Originally posted by Cow Poke
View Post
We had a meeting with the black clergy, activists, one guy from BLM (who was very reasonable, by the way), the Police Chief, his command staff, and several leaders in the community.
Concerns were aired by the community, and the Chief did an excellent job of hearing them out and asking probing questions.
It was really a great discussion, calm, reasoned, no berzerkness at all.
At one point, one of our activists asked the Chief, "can you guarantee that what happened in other parts of the country won't happen here to our young people?"
The Chief answered very sincerely, looking eye to eye at the activist, and asked "can YOU guarantee that none of your young people will do something really stupid?"
At first, I thought that was gonna be a flashpoint, but he proceeded to explain that in many cases, these incidents could have been prevented entirely, and gave several examples, (some of which I have used here).
Interestingly enough, the activists didn't go stark raving mad and accuse him of blaming the victims --- they seemed to understand that a lot of these situations can actually be 'headed off at the pass'.
It was a VERY good 2 hour session, after which all rules of the "social distancing" thing went unintentionally out the window because handshaking and hugging broke out.
I'm just glad we didn't have any leftist lunatics there --- there was a true sense of "let's work this out, and work to PREVENT bad things from happening".
ETA: WARNING!!!! Sorry about the strong profanity - that was a direct quote, but it was MUCH worse than that for several minutes non-stop
By the way, at one point, the Chief showed some bodycam footage from our officers where, at a routine traffic stop, a black man would jump out of his vehicle and come running at the cop yelling stuff like "you gonna shoot me, ..... ..... - come, on, SHOOT ME you -[even worse epithets]..... "

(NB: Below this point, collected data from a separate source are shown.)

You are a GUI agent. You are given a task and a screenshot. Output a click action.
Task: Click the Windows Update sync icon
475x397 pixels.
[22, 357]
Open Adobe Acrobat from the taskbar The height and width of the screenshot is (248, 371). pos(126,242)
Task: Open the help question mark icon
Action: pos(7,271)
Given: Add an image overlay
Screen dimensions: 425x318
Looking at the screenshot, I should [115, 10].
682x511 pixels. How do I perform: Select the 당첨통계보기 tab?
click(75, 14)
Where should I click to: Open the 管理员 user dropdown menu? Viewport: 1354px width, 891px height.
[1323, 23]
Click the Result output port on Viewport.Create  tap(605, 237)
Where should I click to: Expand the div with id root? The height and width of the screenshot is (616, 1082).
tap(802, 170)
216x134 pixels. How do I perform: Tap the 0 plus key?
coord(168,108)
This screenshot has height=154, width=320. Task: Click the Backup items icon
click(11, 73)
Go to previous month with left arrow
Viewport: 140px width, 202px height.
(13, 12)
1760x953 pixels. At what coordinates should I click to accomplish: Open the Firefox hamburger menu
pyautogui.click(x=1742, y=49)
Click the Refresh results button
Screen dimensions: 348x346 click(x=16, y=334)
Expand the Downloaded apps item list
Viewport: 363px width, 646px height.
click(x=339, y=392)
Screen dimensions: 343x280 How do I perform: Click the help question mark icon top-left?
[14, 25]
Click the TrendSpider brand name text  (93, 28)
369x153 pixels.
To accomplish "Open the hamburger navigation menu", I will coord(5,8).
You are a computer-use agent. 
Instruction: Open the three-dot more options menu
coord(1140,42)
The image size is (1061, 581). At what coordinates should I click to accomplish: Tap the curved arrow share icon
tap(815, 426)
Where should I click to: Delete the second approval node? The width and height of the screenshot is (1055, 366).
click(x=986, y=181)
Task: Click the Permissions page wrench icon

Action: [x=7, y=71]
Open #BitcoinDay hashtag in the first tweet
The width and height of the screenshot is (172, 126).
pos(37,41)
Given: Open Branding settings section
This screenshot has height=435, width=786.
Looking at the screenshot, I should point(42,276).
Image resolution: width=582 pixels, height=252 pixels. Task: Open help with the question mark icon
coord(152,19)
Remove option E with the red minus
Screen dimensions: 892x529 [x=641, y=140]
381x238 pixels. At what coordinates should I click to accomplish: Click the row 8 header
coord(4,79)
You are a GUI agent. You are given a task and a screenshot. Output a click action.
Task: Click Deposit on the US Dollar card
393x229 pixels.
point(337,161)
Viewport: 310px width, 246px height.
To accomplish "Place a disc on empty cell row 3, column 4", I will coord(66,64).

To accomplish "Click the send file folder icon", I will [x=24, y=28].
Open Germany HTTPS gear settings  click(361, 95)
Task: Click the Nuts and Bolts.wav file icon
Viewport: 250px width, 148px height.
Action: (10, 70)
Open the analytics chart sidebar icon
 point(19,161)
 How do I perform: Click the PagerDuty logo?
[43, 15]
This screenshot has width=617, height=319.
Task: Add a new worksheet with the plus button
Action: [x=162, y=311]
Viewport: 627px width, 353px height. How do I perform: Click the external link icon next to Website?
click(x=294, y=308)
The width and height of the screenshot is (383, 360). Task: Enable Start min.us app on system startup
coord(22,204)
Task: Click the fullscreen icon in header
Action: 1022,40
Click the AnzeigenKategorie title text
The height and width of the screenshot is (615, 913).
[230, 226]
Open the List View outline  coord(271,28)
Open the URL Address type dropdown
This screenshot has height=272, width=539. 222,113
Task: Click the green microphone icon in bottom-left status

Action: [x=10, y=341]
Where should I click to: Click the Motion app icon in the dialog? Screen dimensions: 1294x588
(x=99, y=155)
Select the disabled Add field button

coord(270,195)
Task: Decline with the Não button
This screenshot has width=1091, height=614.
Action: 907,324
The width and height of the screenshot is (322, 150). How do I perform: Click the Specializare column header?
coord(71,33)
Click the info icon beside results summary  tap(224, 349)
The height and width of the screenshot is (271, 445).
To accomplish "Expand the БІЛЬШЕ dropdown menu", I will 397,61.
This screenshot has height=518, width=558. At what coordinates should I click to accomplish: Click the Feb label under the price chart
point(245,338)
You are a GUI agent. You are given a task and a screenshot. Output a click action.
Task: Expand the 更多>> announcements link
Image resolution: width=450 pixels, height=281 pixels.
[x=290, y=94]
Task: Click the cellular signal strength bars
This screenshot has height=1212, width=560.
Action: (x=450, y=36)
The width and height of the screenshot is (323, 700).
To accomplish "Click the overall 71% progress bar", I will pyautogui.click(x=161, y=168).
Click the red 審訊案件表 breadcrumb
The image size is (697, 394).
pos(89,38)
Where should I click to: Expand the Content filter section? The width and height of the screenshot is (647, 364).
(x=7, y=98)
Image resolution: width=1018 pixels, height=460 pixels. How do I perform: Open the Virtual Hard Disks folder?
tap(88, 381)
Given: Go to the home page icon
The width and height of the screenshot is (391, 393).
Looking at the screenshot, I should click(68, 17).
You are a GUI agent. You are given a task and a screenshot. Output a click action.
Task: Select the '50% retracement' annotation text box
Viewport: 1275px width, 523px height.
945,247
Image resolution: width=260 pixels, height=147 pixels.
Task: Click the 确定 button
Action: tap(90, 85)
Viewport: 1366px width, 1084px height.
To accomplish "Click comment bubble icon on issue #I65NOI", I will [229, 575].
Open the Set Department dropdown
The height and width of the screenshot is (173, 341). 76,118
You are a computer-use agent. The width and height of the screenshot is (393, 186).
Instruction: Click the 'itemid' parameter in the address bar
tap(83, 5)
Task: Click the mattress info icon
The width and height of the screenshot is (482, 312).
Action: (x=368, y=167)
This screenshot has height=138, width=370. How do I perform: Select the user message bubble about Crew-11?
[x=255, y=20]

Our black activists were stunned --- "that happened in OUR TOWN?" AT that point, my son-in-law, a Lieutenant, stood up and said, "that was from my own body cam, and I was simply advising him his taillights were out, but I can show you some more footage even more challenging than that".
The activist said, "no, I think we get it".
Again, both sides were very civil and polite, mostly, I think, because we KNOW EACH OTHER, and want the best for our community.